Using a computational model of the ganglion cell, we asked what
factors in the spike generator mechanism are responsible for the
spike train's loss in performance. The model included
dendritic/axonal morphology, noisy synaptic inputs and membrane
channels. Adaptation of spike rate was provided by K(Ca) channels
which were activated by Ca2+ flux during spikes. When K(Ca)

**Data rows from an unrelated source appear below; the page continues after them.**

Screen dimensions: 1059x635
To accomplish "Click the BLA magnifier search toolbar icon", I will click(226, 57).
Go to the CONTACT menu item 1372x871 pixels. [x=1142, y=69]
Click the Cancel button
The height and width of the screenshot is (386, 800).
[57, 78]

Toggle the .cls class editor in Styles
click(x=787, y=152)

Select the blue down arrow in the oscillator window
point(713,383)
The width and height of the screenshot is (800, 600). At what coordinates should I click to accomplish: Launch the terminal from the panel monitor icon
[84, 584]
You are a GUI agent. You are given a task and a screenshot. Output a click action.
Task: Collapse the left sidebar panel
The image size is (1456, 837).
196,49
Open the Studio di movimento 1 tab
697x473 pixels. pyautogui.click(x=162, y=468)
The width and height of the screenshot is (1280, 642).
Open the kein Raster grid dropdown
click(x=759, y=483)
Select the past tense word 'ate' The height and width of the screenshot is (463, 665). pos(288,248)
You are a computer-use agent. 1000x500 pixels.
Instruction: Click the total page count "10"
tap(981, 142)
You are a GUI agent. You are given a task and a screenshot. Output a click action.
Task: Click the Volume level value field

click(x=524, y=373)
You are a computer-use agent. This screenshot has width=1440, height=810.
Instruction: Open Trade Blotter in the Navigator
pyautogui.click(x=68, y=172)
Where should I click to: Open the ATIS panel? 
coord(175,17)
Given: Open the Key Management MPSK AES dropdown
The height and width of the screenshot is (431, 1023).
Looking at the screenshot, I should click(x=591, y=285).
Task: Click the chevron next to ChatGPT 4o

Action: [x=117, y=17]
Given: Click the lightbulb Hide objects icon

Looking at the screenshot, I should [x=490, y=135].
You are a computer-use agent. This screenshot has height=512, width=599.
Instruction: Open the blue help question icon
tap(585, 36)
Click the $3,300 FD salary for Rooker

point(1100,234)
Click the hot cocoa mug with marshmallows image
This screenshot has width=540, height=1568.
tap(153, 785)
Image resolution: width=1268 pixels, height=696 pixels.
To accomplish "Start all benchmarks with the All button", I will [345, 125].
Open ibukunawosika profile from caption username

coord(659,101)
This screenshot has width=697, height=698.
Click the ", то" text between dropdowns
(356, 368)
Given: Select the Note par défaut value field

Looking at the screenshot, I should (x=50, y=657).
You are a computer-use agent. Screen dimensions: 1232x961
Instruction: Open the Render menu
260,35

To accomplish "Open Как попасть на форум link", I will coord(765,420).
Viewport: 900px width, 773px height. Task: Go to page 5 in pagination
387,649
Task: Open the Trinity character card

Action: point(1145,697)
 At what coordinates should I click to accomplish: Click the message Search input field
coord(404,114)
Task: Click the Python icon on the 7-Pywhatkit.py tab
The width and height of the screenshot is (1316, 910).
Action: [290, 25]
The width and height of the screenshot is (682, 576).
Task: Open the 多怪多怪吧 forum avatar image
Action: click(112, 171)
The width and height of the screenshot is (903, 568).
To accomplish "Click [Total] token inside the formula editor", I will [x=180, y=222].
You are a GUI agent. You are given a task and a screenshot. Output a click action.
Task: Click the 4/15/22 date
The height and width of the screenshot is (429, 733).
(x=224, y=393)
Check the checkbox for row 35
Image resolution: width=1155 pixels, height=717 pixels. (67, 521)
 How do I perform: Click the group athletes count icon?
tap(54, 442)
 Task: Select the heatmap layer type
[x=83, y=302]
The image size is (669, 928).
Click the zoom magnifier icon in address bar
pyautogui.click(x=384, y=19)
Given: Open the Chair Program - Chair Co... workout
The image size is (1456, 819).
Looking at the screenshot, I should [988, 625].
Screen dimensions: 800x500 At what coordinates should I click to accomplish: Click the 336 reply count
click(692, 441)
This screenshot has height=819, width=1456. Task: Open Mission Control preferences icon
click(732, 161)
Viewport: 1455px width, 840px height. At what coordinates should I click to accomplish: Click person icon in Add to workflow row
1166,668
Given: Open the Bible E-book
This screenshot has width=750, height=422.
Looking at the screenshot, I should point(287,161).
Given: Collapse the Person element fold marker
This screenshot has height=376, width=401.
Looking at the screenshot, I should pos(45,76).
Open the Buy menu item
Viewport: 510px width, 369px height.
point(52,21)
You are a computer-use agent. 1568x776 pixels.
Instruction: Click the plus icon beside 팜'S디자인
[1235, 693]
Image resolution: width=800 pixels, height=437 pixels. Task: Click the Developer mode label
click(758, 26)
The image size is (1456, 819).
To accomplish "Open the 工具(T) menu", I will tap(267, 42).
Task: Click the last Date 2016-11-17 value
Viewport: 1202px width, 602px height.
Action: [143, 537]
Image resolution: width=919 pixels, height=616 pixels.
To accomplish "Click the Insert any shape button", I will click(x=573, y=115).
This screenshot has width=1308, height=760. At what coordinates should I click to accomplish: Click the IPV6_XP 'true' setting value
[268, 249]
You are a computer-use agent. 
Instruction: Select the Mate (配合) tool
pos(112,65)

channels were included, they controlled the duration of the
inter-spike interval and thus set the level of noise in the spike
train. These results imply that the spike generator adds noise to
the spike train signal.
Summary
One stimulus that we detect very efficiently is a small square
that just covers the dendritic field of a brisk-transient
ganglion cell. Since this cell type is the most sensitive of the
geniculo-striate projecting ganglion cells, it may largely
mediate this behavior. To compare the neuron's sensitivity to
that of psychophysical detection we measured its visual threshold
with a method borrowed from psychophysics. Recordings were
extracellular from a mammalian brisk-transient ganglion cell
(guinea pig), whose impulse response was nearly identical to that
of the primate brisk-transient cell. The stimulus, a 100 ms spot
covering the receptive field center, was detected by an "ideal
observer" with knowledge of the spike patterns from 100 trials at
each contrast. Based on this knowledge, the ideal observer used a
single-interval, forced-choice procedure to predict the stimulus
contrast on 100 additional trials. Brisk-transient cells at 37°C
detected contrasts as low as 0.8% (mean ± SD = 2.8 % ± 0.2 ) and
discriminated between contrast increments with about 40% greater
sensitivity. These thresholds are the same as human
psychophysical thresholds for comparable stimuli, suggesting that
across many levels of noisy central synapses, little or no
information is lost. Recording intracellularly, we found
detection threshold of the ganglion cell's graded potential to be
about half that of the spike response, implying a considerable
loss in converting the signals from analog-to-digital. To reach
detection threshold ganglion cell needed ~1000 quanta, and to
respond at full contrast it needed ~2000 quanta. Since the ribbon
synapses that contact this cell contain an aggregate of ~10,000
releasable vesicles, the safety factor for this circuit seems to
be about 5.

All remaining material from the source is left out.